▶ **REQUEST**:
Rename every "screenshot" in the entries below to "screen capture", leaving all other text as it is. Omit the pictures from your output.

──────── DATA SHOWN ────────

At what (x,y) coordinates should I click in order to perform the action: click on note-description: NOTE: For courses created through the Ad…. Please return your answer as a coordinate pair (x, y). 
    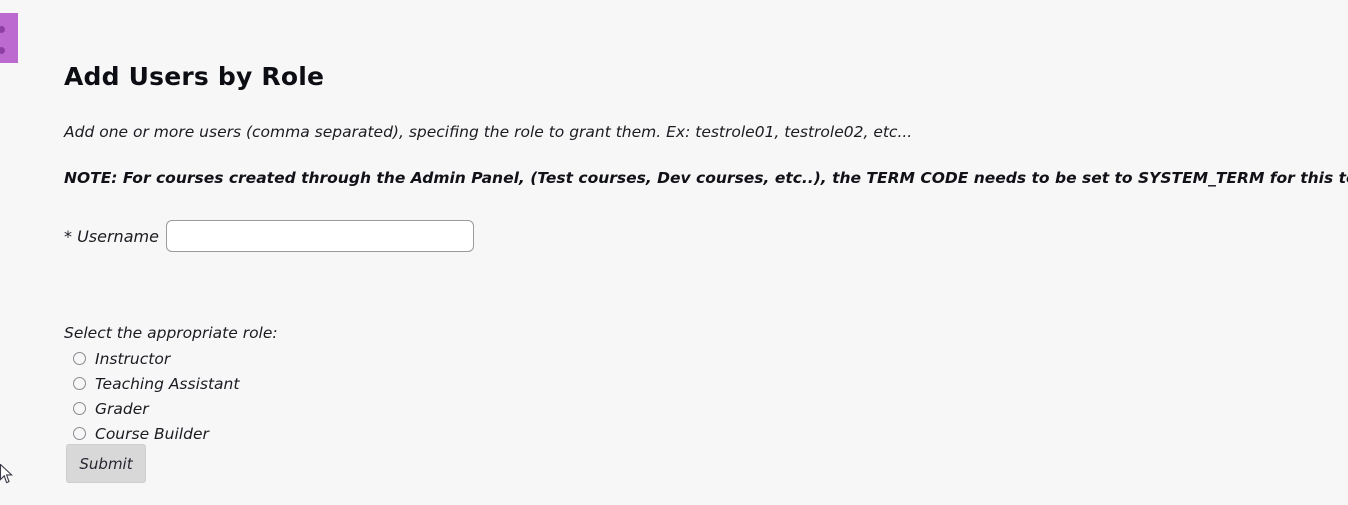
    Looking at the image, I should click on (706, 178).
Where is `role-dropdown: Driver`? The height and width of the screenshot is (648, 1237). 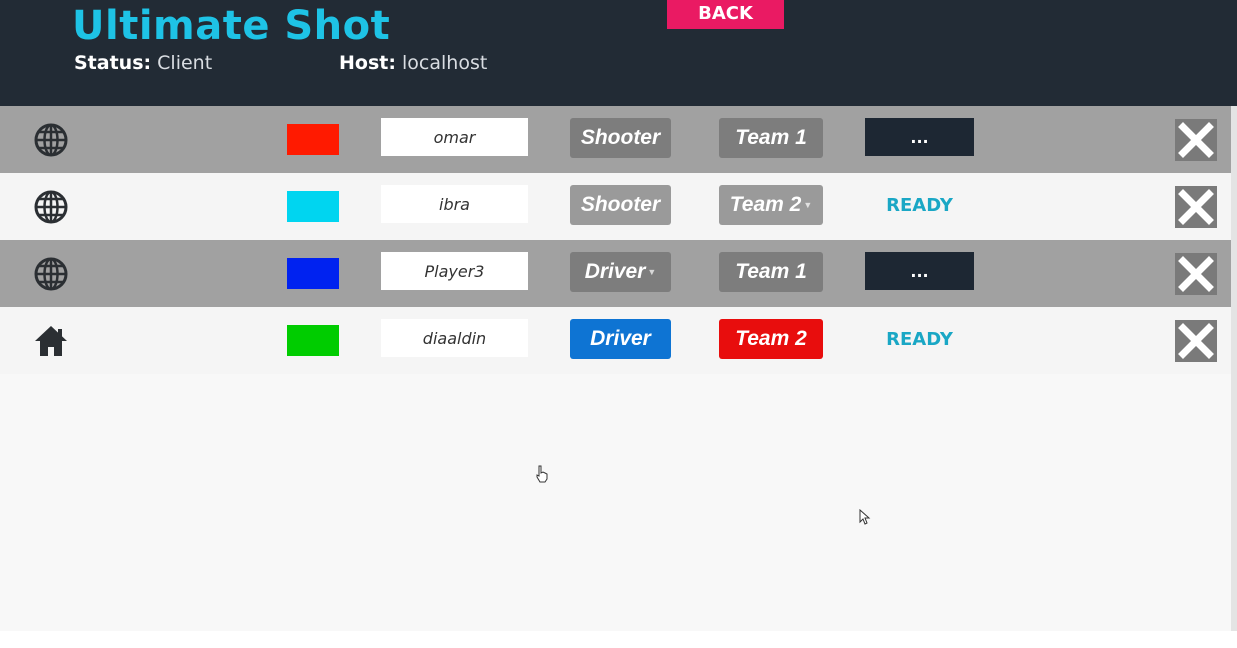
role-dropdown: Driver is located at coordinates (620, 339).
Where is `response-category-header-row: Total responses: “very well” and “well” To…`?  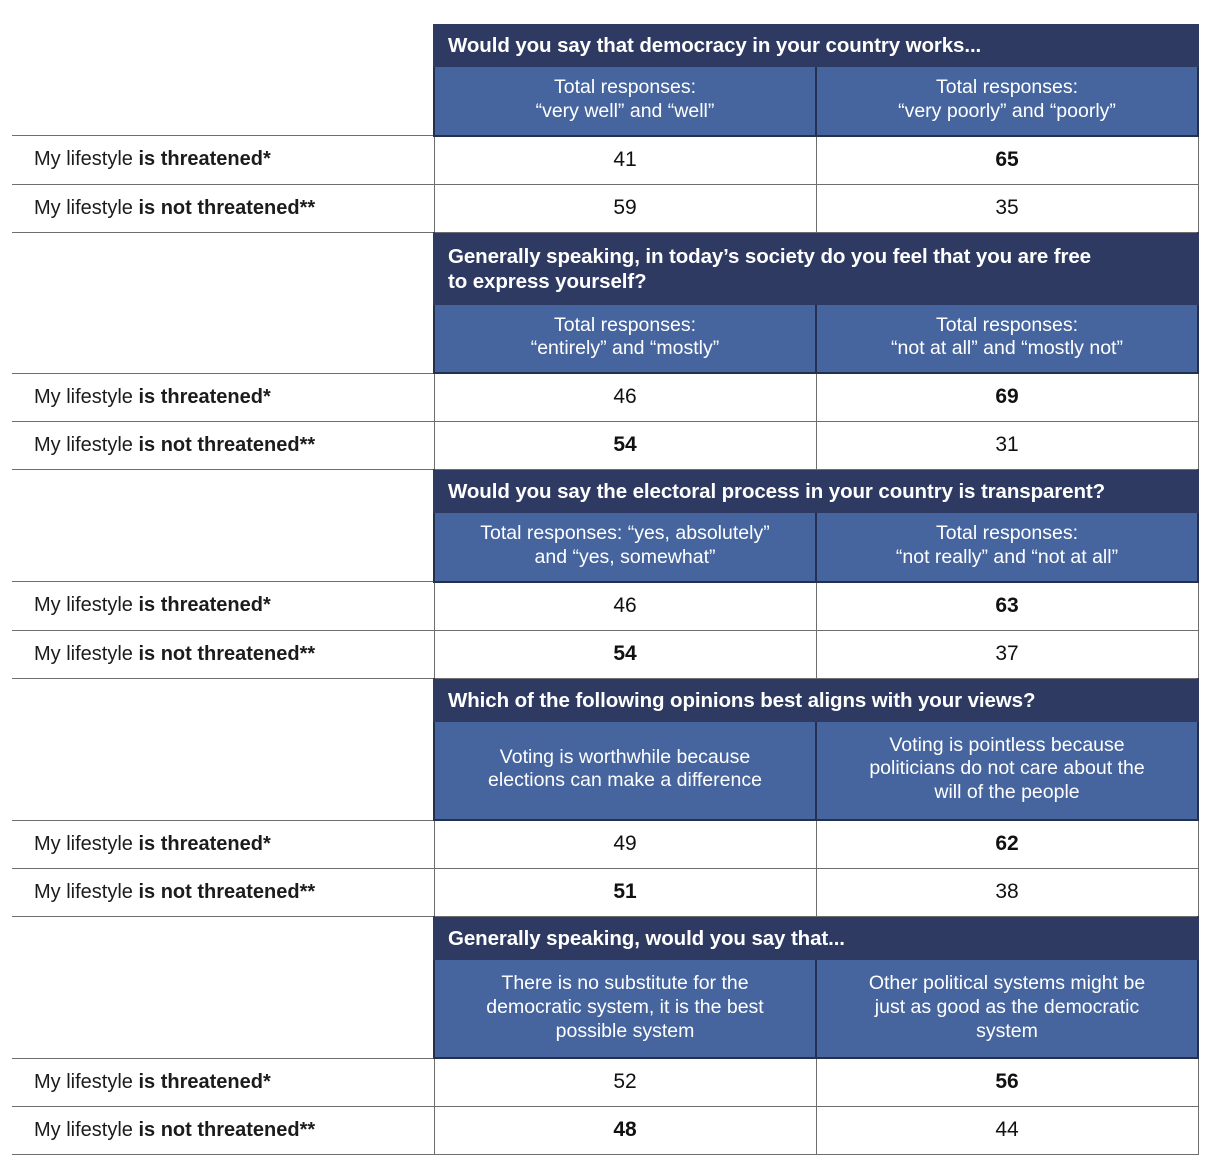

────────

▶ **TASK OUTPUT**:
At what (x,y) coordinates should I click in order to perform the action: click on note-description: NOTE: For courses created through the Ad…. Please return your answer as a coordinate pair (x, y). 
    Looking at the image, I should click on (706, 178).
Where is `role-dropdown: Driver`? The height and width of the screen capture is (648, 1237). 
role-dropdown: Driver is located at coordinates (620, 339).
Where is `response-category-header-row: Total responses: “very well” and “well” To…`?  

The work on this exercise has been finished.